Somatic mutations in AT-rich interaction domain 1A (ARID1A), polycystin 1 (PKD1), and lysine methyltransferase 2D (KMT2D) may increase cell fitness and protect cells from damage. They can also promote liver regeneration after injuries such as chemical toxins or surgical resection by promoting clonal survival and expansion of affected hepatocytes, although adaptive benefits at the clonal level do not always translate into improved outcomes for the whole organism. Adaptive somatic mutations can arise under selective pressure due to germline mutations that cause monogenic diseases. In such cases, somatic mutations may counter germline mutations and partially restore cellular function in the affected tissue.

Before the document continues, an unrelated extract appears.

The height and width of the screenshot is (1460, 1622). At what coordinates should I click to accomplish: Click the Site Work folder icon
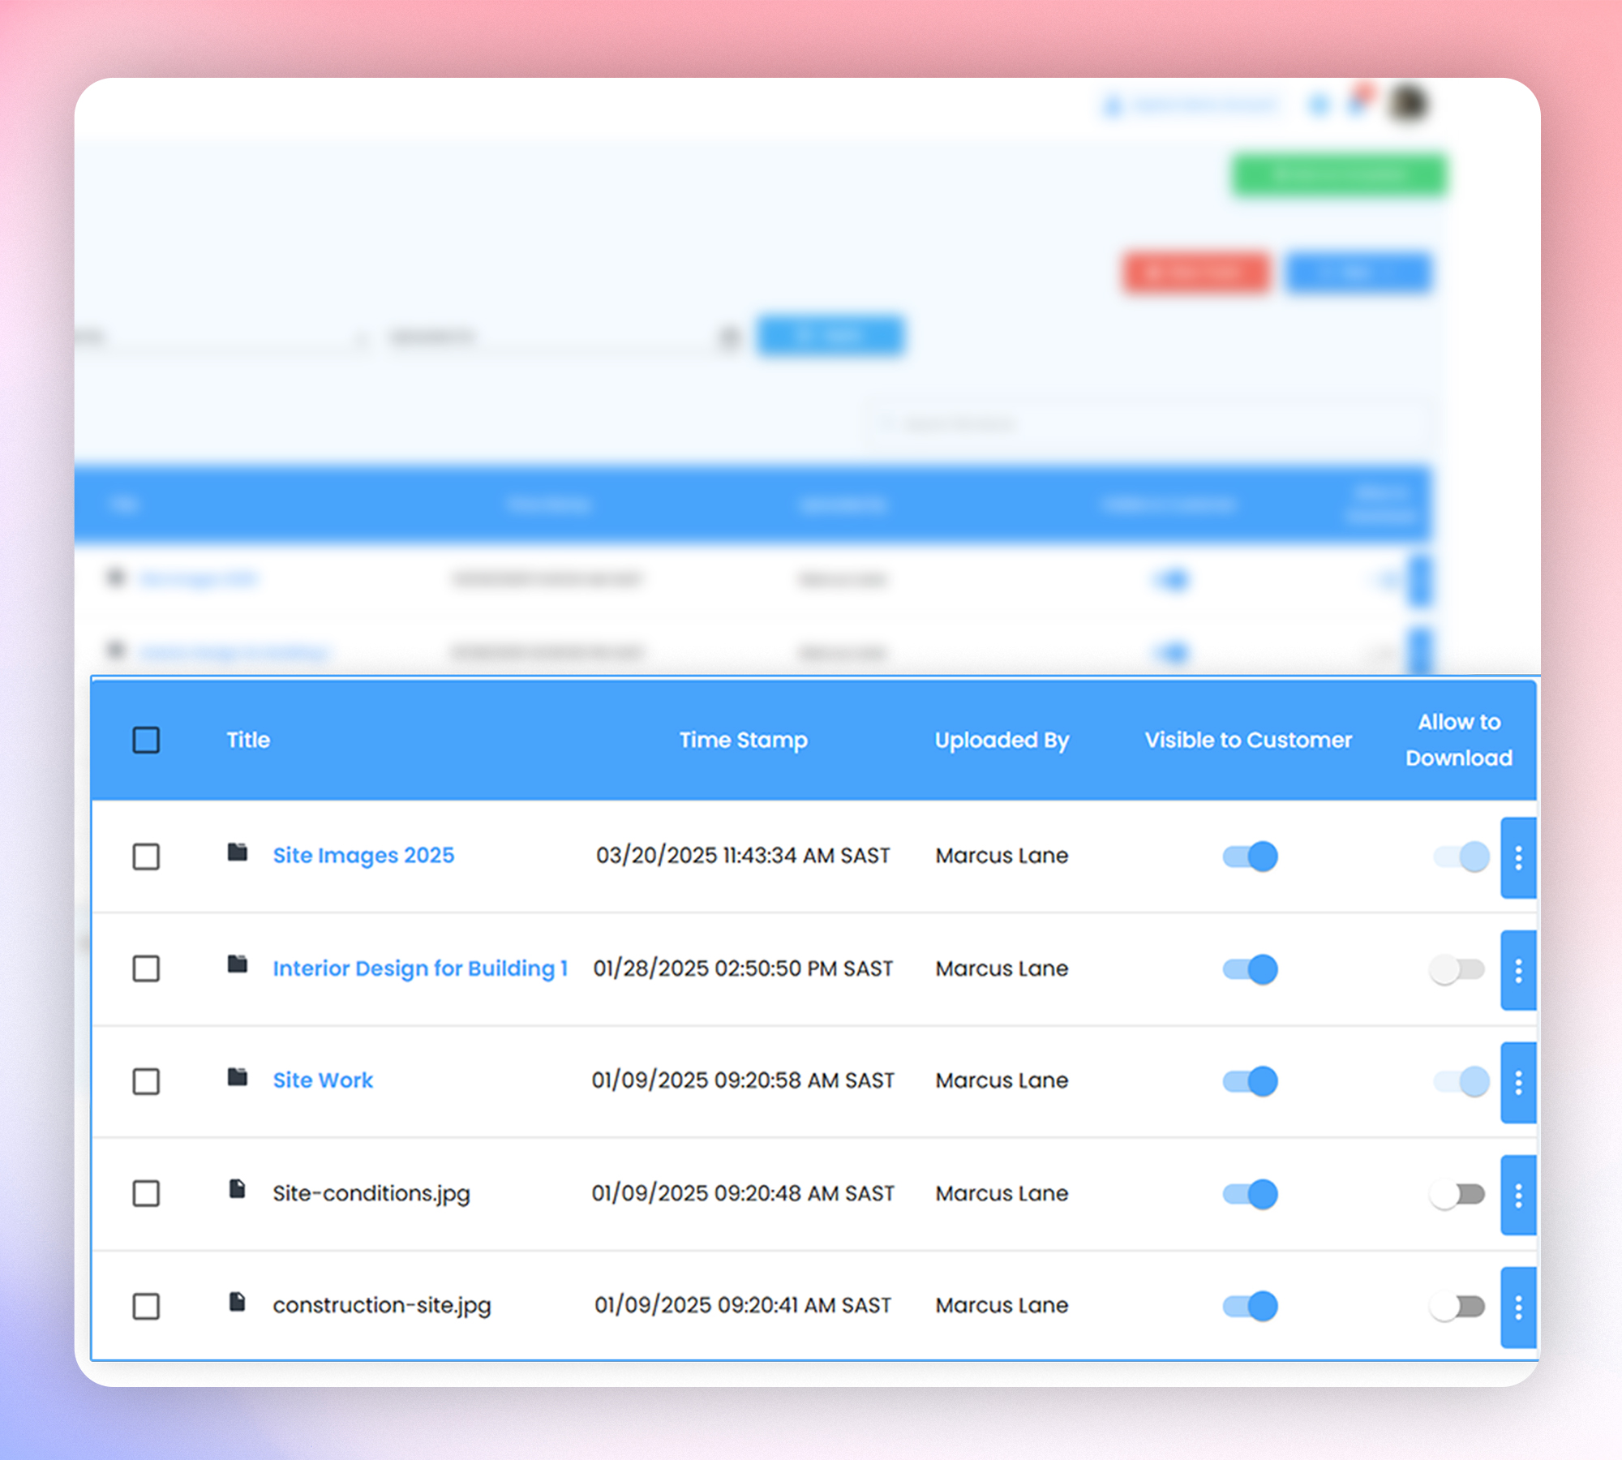coord(238,1077)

Somatic cell genomics as a discovery framework
Somatic cell genomics may represent an alternative and complementary approach to germline genetics. Cancer genomics research is some of the earliest and most extensive somatic cell genomics research, providing a roadmap for non-malignant diseases. Although the landscape of somatic mutations in most diseases and tissues is poorly understood, preliminary studies indicate that somatic mutations may reveal biologically relevant pathways and potential therapeutic targets, especially when analyzing patterns of positive selection among clones to identify genes under evolutionary pressure in diseased tissues.
A proposed framework for somatic cell genomics, driven target discovery
The authors propose a four-step framework for systematic target discovery leveraging somatic cell genomics. This framework includes 1) selection of cells based on phenotypic or cellular markers, 2) sequencing of somatic mutations, 3) deciphering selection patterns to identify candidate genes, and 4) validation of genetic findings to name drug targets.
A four-step framework for systematically identifying somatic gene targets that impact disease and inform therapeutic strategies.
Somatic cell genomics offers a promising strategy to elucidate disease mechanisms and identify therapeutic targets, although careful experimental validation and interpretation of effects at the clonal and organismal levels will be required before clinical application.